As Dubel noted, most of the groups with claims against Purdue are on board with the settlement plan after years of negotiations.

Those with claims against Purdue were given a vote on the settlement, though U.S. Bankruptcy Court Judge Robert Drain is not bound by the results. Well over 90% of most groups of creditors said they approved, according to court filings.

On Thursday, an official with the company that counted the votes acknowledged that the support reflects only those who cast ballots. The majority of the more than 600,000 people and entities who were eligible to vote did not.

A group of Democratic state attorneys general were among the last to get on board. Until July, top state government lawyers were divided nearly evenly on whether to accept the deal.

Several of the opponents signed on after Purdue agreed to make many company records public and Sackler family members agreed to accelerate payments and increase payments. They've now agreed to provide a total of $4.5 billion in the form of cash and control of a charitable fund.

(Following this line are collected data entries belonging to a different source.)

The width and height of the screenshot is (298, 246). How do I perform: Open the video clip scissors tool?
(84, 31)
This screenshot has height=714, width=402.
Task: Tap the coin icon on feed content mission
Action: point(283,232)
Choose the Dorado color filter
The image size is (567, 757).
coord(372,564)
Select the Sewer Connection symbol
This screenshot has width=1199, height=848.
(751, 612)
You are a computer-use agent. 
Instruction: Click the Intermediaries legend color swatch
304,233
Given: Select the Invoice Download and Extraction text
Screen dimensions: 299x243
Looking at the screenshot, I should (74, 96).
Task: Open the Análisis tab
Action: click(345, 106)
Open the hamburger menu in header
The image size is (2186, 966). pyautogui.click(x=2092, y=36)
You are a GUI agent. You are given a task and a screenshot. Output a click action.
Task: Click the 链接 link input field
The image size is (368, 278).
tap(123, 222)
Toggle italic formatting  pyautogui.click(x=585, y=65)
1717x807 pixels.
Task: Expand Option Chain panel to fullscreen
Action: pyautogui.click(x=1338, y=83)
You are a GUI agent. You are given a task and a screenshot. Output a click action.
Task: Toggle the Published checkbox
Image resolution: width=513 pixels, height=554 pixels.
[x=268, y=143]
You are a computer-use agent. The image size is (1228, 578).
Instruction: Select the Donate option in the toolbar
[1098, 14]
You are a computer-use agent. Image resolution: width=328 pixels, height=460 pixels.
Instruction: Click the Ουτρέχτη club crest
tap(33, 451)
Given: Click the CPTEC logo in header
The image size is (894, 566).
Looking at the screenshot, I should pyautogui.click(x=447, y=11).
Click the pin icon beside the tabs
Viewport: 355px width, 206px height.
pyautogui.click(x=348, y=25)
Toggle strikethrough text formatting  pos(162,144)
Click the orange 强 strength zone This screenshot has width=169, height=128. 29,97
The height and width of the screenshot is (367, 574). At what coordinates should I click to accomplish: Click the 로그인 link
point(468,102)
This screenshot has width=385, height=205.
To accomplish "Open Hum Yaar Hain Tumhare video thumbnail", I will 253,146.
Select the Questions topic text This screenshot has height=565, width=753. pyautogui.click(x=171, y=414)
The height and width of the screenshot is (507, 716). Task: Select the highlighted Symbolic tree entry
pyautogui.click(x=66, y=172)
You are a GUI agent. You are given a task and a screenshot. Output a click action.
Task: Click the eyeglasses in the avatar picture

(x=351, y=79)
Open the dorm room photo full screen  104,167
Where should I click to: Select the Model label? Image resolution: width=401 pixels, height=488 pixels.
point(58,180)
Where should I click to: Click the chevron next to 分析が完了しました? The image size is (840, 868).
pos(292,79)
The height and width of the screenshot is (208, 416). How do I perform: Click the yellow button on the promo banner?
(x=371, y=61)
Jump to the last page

In response to questions, Dubel also said that the possibility that the settlement would fall apart is why the company has not shared with the court communications from its lawyers about the legal risks faced by the Sacklers.

“We are still not certain that this plan will be confirmed,” he testified, “and we don’t have full certainty that the payments will be made over the next nine years.”

An analysis commissioned by a group of state attorneys general before changes in the agreement found the estimated wealth of the Sackler family could rise from $10.7 billion in 2020 to $14.6 billion by 2030 because of investment returns and interest.

David Sackler, a grandson of one of the three brothers who nearly 70 years ago bought the company that became Purdue, made a written declaration in court supporting the settlement and could be called to testify on it in the coming days.

Activist groups held a rally Monday outside the White Plains, New York, courthouse where Drain is based, urging him not to approve the deal.

“They are opioid profiteers who have caused mass death and they sit pretty in this court,” one of the activists, Megan Kapler, said at the protest. “And it's not right.”

The Purdue case is the highest-profile part of a vast landscape of litigation over an opioid epidemic that has been linked to more than 500,000 U.S. deaths since 2000, including those from prescription drugs such as OxyContin and generic painkillers, along with illicit drugs including heroin and illegally produced fentanyl.

In recent months, claims against other companies in the drug industry have gone to trial in California, New York and West Virginia, with more on tap in coming months. Some other firms are also settling. Drugmaker Johnson & Johnson and distribution companies AmerisourceBergen, Cardinal Health and McKesson are seeking state and local government acceptance of a deal worth $26 billion. Purdue's case was separated from the others when the company filed for the bankruptcy protection.

The company says its plan could be worth $10 billion over time. Profits and money already in the company's coffers would be used to abate the opioid crisis, funding treatment programs and education campaigns.

The value of the deal also includes the value of drugs Purdue is developing to reverse overdoses and inhibit addiction.

A portion of the money would also go to individual victims and their families. Payouts are expected to range from about $3,500 to $48,000.

Ed Neiger, a lawyer representing victims, said ahead of the hearing that he would tell Drain that it’s better to approve the settlement plan than to have years more of court battles with Purdue and the Sacklers.

“The plan must be analyzed in light of the alternative, not a comparison to the ideal,” Neiger said in an interview. “Five hundred thousand people have died as result of the opioid crisis thus far. If we go the all-out litigation route, another 500,000 might die before we see a penny from the Sacklers.”